4. Comment and outlook

The TS manages to balance various legal and policy concerns. In the absence of convincing quantification reports submitted by the parties, courts can look at the characteristics of an infringement to arrive at a conservative overcharge estimate. This approach is realistic in explicitly acknowledging that cartels are illegal precisely because they usually lead to higher prices. Allowing courts to estimate a conservative overcharge without prior disclosure proceedings enables “anyone” to bring a claim, without which the costs of the proceedings would far exceed the damages sought. A (mental) starting point even modestly above zero should, in the mid-term, help bring about earlier settlements and thus save judicial resources. At the same time, the decision leaves the door open for parties to bring high-quality evidence for quantification to convince the court of a higher (or lower) overcharge.

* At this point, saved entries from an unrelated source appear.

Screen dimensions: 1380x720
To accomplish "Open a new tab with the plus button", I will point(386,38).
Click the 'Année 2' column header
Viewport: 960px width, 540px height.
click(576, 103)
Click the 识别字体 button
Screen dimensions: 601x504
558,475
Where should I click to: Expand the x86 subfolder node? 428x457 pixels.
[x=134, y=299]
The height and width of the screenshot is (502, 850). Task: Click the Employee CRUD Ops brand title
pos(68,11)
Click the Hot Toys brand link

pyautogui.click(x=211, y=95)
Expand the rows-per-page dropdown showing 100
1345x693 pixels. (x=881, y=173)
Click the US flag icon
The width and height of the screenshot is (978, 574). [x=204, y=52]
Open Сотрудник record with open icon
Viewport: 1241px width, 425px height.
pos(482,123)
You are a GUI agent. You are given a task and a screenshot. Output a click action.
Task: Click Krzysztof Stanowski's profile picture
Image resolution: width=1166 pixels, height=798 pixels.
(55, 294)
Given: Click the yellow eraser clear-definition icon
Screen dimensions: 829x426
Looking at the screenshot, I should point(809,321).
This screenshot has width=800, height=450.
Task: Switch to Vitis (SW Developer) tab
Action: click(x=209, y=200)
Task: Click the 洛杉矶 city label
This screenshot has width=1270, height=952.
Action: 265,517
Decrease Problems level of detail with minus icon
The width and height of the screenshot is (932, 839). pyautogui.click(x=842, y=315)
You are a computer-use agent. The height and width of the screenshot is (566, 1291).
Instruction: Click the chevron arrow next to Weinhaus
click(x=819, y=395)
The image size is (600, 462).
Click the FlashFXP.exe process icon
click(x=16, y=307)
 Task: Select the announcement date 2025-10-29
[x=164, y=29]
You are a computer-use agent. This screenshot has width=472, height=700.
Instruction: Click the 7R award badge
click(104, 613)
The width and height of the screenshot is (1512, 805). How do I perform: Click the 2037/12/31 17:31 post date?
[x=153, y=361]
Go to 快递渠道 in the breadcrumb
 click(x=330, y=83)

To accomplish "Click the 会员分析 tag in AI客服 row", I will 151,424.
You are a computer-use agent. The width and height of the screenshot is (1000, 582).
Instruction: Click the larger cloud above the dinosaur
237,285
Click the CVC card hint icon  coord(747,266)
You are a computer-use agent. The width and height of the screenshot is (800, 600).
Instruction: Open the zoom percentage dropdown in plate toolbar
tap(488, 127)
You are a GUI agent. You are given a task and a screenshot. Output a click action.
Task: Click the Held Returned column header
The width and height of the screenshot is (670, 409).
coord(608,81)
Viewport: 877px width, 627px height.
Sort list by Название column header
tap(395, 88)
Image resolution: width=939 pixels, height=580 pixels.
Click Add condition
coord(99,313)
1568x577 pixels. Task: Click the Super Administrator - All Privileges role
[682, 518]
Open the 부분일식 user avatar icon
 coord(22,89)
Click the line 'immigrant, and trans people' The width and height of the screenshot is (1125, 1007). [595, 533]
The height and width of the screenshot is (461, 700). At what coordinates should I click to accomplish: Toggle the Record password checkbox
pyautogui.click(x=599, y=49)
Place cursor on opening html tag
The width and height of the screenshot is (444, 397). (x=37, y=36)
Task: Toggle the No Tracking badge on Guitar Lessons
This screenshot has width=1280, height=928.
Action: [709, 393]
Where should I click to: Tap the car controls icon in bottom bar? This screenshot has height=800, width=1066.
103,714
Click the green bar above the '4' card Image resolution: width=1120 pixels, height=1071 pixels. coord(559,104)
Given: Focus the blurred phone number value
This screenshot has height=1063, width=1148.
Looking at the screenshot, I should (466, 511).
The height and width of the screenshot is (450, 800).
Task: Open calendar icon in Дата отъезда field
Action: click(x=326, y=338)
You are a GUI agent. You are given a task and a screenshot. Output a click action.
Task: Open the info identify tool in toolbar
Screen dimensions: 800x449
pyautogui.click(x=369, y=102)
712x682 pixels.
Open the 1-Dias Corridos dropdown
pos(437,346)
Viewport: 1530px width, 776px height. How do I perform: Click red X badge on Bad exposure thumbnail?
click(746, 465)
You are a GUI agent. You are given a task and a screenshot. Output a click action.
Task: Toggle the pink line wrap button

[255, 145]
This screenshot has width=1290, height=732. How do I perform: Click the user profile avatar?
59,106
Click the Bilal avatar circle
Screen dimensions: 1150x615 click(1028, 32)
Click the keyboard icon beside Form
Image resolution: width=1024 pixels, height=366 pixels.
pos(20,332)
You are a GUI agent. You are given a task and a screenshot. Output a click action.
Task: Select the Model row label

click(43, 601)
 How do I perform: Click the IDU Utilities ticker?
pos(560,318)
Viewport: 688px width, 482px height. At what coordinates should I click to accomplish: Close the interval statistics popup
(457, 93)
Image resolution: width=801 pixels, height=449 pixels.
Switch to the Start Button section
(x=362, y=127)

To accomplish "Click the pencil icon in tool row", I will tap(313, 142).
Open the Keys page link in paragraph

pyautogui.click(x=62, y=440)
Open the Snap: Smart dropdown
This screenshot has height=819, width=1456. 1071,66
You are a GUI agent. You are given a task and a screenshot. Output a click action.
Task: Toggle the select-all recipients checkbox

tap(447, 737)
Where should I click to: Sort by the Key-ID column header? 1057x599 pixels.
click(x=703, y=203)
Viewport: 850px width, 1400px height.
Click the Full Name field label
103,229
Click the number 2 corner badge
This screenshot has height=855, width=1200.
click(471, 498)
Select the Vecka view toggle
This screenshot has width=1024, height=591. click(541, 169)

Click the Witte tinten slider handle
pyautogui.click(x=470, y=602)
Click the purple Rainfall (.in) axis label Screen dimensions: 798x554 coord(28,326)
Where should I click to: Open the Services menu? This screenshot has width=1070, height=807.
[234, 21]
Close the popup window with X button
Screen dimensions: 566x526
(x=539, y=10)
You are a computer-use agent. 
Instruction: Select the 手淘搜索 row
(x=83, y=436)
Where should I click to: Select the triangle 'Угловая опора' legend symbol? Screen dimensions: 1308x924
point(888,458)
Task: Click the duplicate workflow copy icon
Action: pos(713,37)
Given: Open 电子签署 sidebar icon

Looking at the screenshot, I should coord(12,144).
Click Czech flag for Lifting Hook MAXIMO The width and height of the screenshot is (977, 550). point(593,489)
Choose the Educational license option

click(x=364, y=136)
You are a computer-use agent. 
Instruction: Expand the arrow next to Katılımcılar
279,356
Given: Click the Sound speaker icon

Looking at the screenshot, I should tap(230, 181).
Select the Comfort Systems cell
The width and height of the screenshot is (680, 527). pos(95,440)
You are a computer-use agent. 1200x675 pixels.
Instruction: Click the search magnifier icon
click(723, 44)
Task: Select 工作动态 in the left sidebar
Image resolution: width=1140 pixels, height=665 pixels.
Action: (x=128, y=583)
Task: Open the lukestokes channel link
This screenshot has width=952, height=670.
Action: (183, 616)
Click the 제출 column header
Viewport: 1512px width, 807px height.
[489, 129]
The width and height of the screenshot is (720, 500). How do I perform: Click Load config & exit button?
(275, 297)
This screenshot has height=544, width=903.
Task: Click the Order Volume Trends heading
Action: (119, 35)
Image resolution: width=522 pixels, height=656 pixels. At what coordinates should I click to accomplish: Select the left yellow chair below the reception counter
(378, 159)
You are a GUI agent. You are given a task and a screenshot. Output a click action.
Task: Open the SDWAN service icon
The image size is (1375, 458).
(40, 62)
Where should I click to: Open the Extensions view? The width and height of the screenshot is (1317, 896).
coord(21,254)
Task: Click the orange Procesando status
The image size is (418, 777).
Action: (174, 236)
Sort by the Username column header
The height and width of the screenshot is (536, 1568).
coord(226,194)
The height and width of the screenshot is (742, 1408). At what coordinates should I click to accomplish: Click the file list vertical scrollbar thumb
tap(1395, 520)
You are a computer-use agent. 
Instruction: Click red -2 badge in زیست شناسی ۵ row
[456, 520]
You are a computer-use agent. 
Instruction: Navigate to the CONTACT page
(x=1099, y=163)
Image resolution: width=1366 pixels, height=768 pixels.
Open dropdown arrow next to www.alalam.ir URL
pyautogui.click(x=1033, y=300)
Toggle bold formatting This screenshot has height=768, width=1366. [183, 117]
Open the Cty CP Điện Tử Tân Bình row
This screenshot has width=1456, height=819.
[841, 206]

The evidence submitted and arguments raised can be different from case to case, so that it behoves the reader not to over-extrapolate based on this bundle of judgments. Yet, the TS does make clear that, in trucks cartel damages cases in which the lower instance courts found both the claimant’s and the defendant’s expert opinion unconvincing, the court should estimate an overcharge of 5% based on the characteristics of the infringement itself. This also applies to those cases in which the court fully followed the claimant’s expert report, even though that report was generic. Judging by the above pie chart, this outcome should apply to more than half of the well over 2,000 appellate judgements rendered thus far.

Yet, this will certainly not be the last time the TS will rule on damage quantification in trucks cases. It will be interesting to see how the TS will treat cases in which claimants did not just file a “generic” report, but collected a suitable dataset and conducted case-specific econometrics. Similarly, it is currently still open how the TS will rule in the roughly 6% of cases in which the appellate court awarded no damages, although, in at least some of those cases, the baseline approach of estimating a conservative overcharge of 5% should apply.

Beyond the trucks cases, the TS has made it clear that Spanish judges can estimate damages also under pre-Damages Directive law. However, whether purely “generic” damages reports will be enough to allow a judicial estimation in future cartel cases is not certain. Some of the reasons the TS lists for letting these generic reports suffice to avert the danger of being held “evidentiarily inactive” apply to most cartel damages cases. Other reasons, however, will not apply to future cartel damages cases, most importantly the argument that the presently decided cases were filed at a time when the requirements were less established. Furthermore, the specific amount of a 5% overcharge as a conservative baseline applies to the trucks cases. In cartels with different characteristics, the baseline might be higher or lower. It hence seems advisable, and, to go beyond the baseline indeed required, for claimants to provide case-specific econometrics based on a suitable dataset. For the construction of such a dataset, pooling of data will often be necessary to arrive at a set of sufficient variety and breadth. The assignment of claims to a special purpose vehicle which then brings one large, sophisticated action enables that without potentially illegal data sharing amongst competitors. That solution would also curb the flood of damages proceedings and would hence have efficiency advantages for the legal system.

On any cartel overcharge, legal interest accrues from the time the overcharge was paid. This is fully in line with long standing EU case law on this point. Similarly, regarding limitation, the TS confirmed what the CJEU established in case C-267/20 – Volvo and DAF Trucks: The five-year limitation period under the EU Directive on antitrust damages applies to all cartel damages claims that had not yet become time-barred when the Directive was implemented into national law.